For the first time at its biennial conference, the UNESCO Child and Family Research Centre invited submissions for presentations in parallel sessions. Abstracts were invited from the policy and practice community, as well as the academic community, in relation to the conference themes, which were as follows:
- Citizenship and Family Support
- The Contribution of Volunteers and Communities
- Challenges Facing Professional Worker-Citizens in Embattled Systems
- Participatory Structures
- The Role of Advocacy and Protest
- Participation by Children and Young People
Keynote adresses provided by:
Dr. James Browne (Opening Remarks from the President of NUI Galway),
Prof. Pat Dolan (Engagment and Participation in Family Support: Untapped Potential)
Prof. Constance Flanagan (Theories of Adolescents: Why they Matter for Democracy)
Prof. Anne Power (Learning from the Horse's Mouth: What Families Bringing Up Children in Difficult Urban Areas Say about their Role and Influence)
Mr. Andy Lloyd (Defending and Developing Family Support in an Age of Austerity)
Dr. Bernadine Brady & Dr. Carmel Devaney (Changing the Odds: The Challenges and Benifits of Volunteer-Led Service Provision)
Prof.
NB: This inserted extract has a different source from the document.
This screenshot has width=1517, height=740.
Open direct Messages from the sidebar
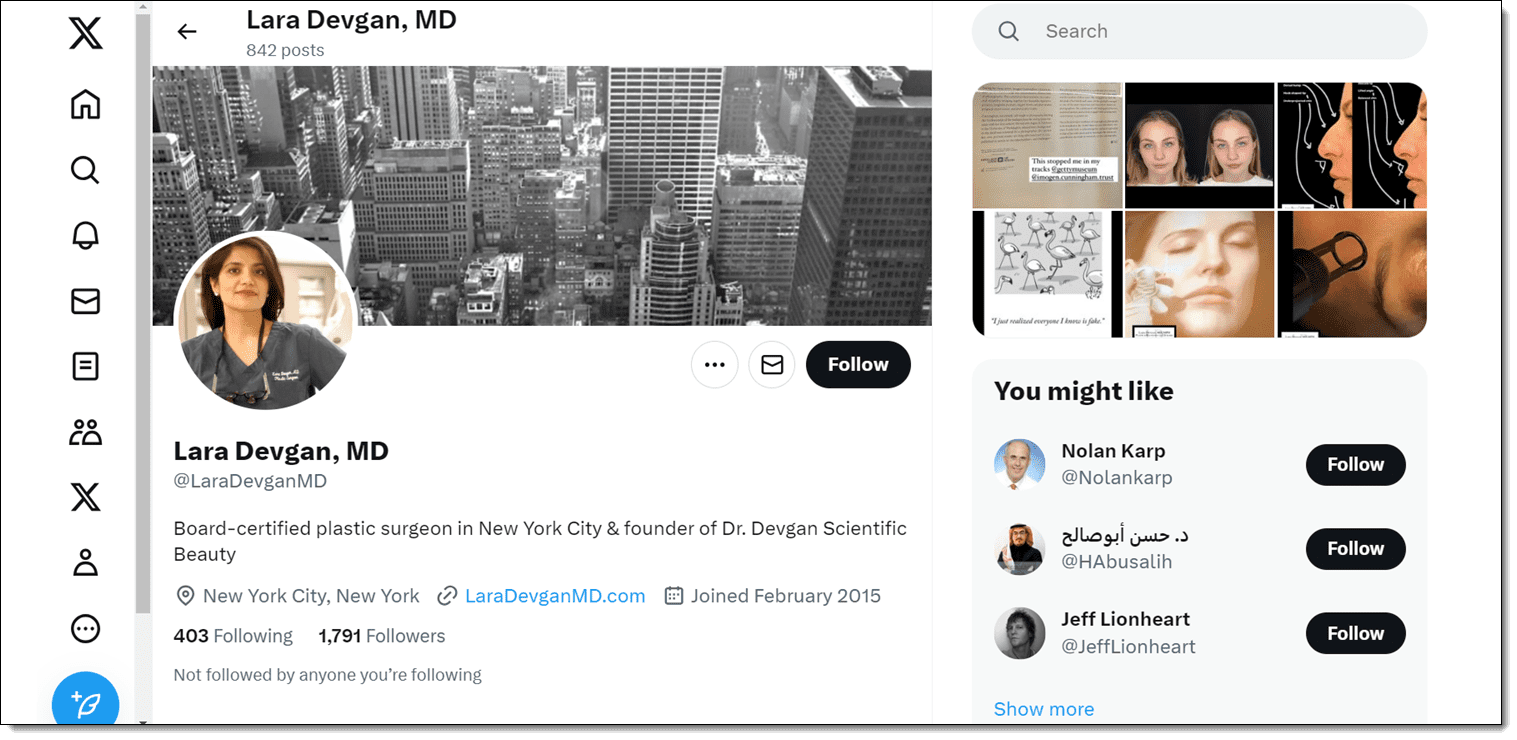(85, 301)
Mark Brennan (Citizenship as a Mechanism for Individuality, Family and Community Support)
Ms. Gerison Lansdown (Addressing the Challenges in Building a Culture of Respect for Children's Voices)
Ms. Norah Gibbons (The Role of Advocacy in Family Support), Mr. Kenneth Egan (Special Adress)
Dr. John Canavan (Closing Remarks).
5th Biennial International Conference: Protecting Children through Family Support (2011)
The 5th biennial conference of the Child and Family Research Centre NUI, Galway addressed the challenges and opportunities in effectively realising children’s rights to be cared for safely within their families.
The Conference was devised intentionally in order to offer practitioners and other key stakeholders the space to listen, reflect and discuss these current challenges facing services for children. The central theme of the conference was how to develop family support interventions that are mindful of the child’s right to be protected and child protection (and related) interventions which are mindful of the child’s right to be supported within their family. The theme was explored through keynote presentations and practice workshops addressing Family Support in universal and preventative settings, through to ‘early in the problem’ targeted support services, and child protection and alternative care provision.
Keynote Speakers include:
Dr. Susan Bissell, UNICEF HQ, New York: "Child Protection and Violence in a Globalizing Wold - Reconciling Norms with Real-Lives".
Prof. Mary Daly, Queen's University Belfast, Northern Ireland: "Supporting Families through Universal Provision".
Ms. Carmel Devaney, NUI, Galway, Ireland: "A Family Support Approach to Protecting Children: Current Issues and Perspectives".
Prof. Brid Featherstone, NUI, Galway, Ireland: "Child Protection and Family Support: Moving beyond a Tired and Problematic Binary?".
Prof. Harry Ferguson, University of Nottingham, United Kingdom: "Intimate Practice in Child and Family Work".
Prof.Bob Lonne, Queensland University of Technology, Australia: "Supporting Children's Rights to Protection: People, Promgrams Realities and Reform".
Ms. Helen Meintjes, University of Cape Town, South Africa.
Prof. John Pinkerton, Queen’s University Belfast, Northern Ireland: "Home Truths: HIV, Residential Care and Family Support for Children in South Africa".